The Expertise values are: Beginner, Intermediary, Expert, and Master. The expertise of a player is determined by a player’s score, as shown here:

Expertise score
Beginner 0 - 50
Intermediary 51 - 80
Expert 81 - 90
Master 91 - 100

The newly updated quiz_score table is:

id player_id score player_rank
1 1 10 Beginner
2 2 10 Beginner
3 3 18 Beginner
4 4 69 Intermediary
5 5 24 Beginner
6 6 67 Intermediary
7 7 94 Master
8 8 68 Intermediary
9 9 33 Beginner
34 34 89 Expert

Here is the ALTER TABLE statement to add the new column to the table:

ALTER TABLE quiz_score ADD COLUMN expertise text;

And here is the UPDATE statement to populate the expertise field:

UPDATE quiz_score
SET expertise =
(CASE
    WHEN score >= 0
        AND score <= 50 THEN 'Beginner'
    WHEN score > 50
        AND score <= 80 THEN 'Intermediary'
    WHEN score > 80
        AND score <= 90 THEN 'Expert'
    WHEN score > 90 THEN 'Master'
END);

In the previous example, we looked at distinct scores in the table. In this example, let us find out how many distinct scores there are for each expertise in our table by running this query:

SELECT expertise, COUNT(DISTINCT score)
FROM quiz_score
GROUP BY expertise

Here is the result:

  expertise   | count
--------------+-------
 Beginner     |    51
 Intermediary |    10
 Expert       |    30
 Master       |    10

From this query, we can tell that the Beginner expertise has 51 distinct scores, Intermediary has 10 distinct scores, Expert has 30 distinct scores, and Master has 10 distinct scores. The query took 14 seconds and 515 milliseconds.

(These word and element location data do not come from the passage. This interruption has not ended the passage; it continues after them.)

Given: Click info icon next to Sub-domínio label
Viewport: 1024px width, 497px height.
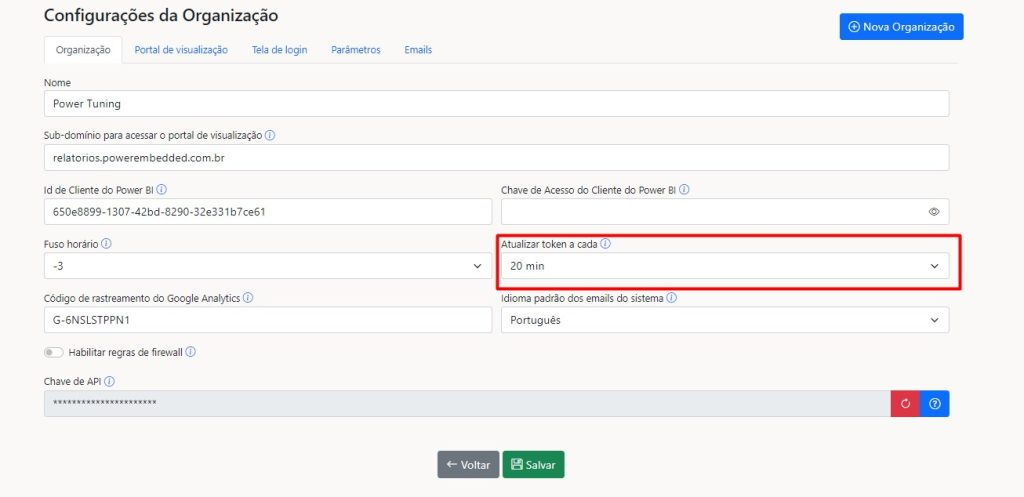Looking at the screenshot, I should coord(270,135).

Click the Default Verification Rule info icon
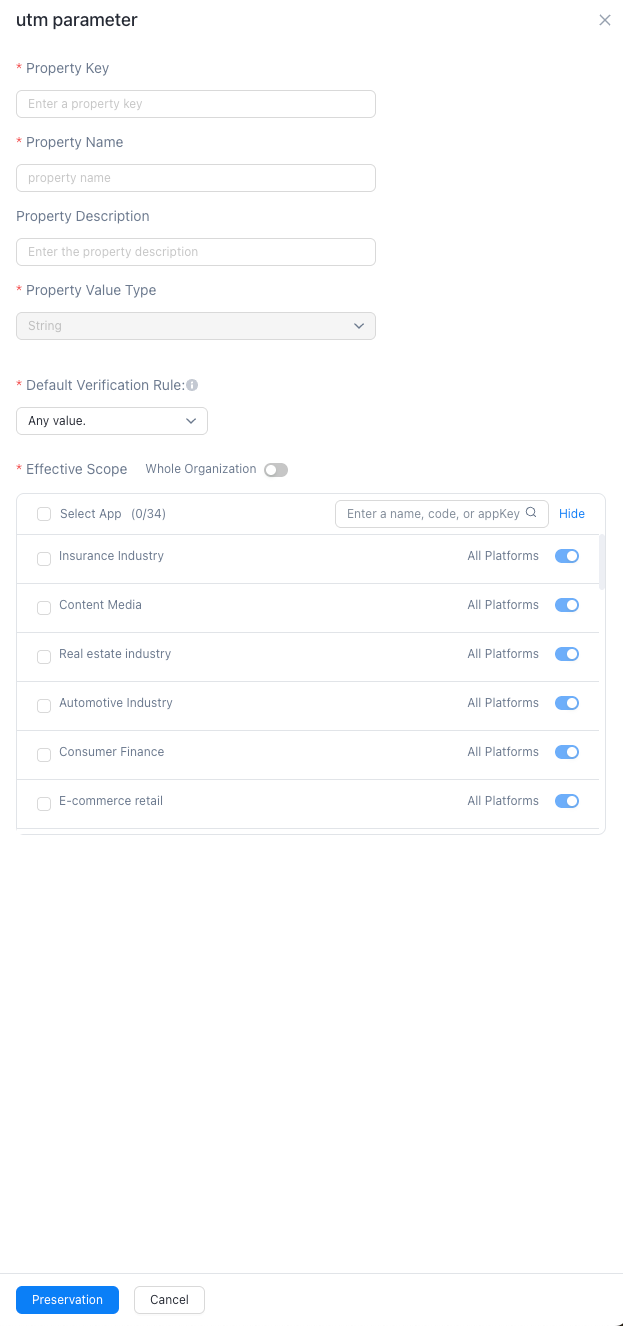point(192,385)
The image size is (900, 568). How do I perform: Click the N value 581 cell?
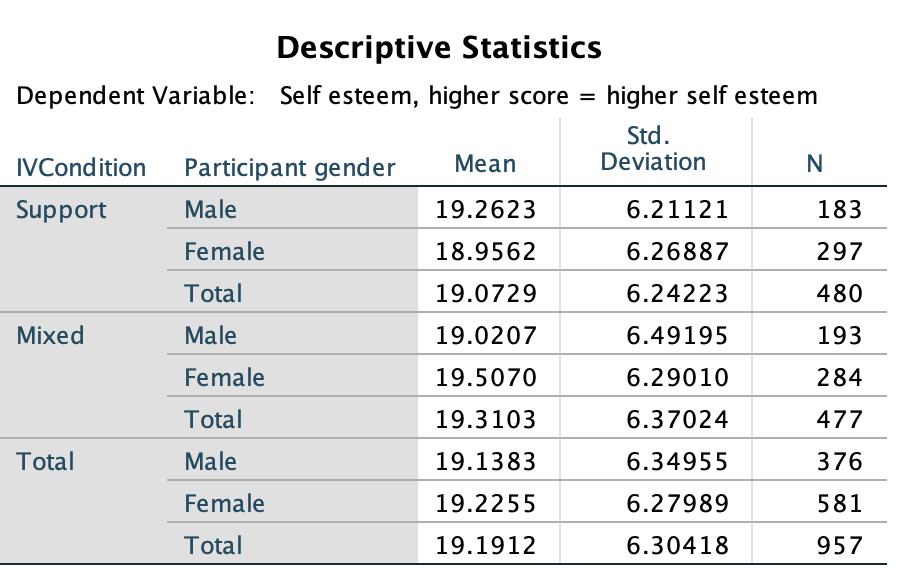coord(840,503)
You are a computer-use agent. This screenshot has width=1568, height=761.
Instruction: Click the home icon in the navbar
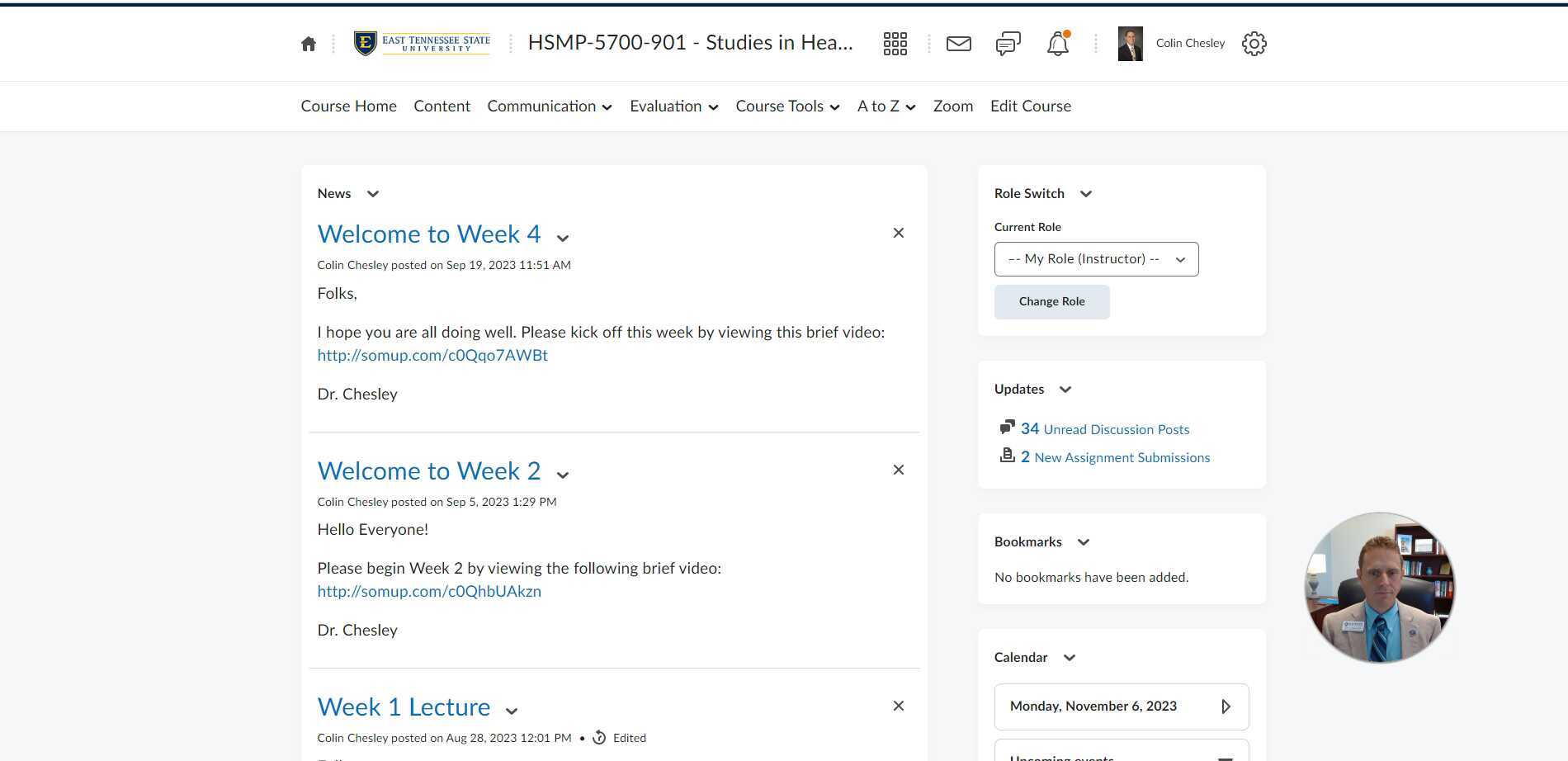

We can also run this other query to find the number of distinct scores in the table:

SELECT
    DISTINCT ON (expertise) expertise,
    COUNT(DISTINCT score)
FROM
    quiz_score
GROUP BY expertise

This new query took 12 seconds and 165 milliseconds. In the second example, the second query was faster, but either query works fine.

In this tutorial, we have discussed how to get distinct values in a field and how to get distinct values in a field based on distinct values of another field.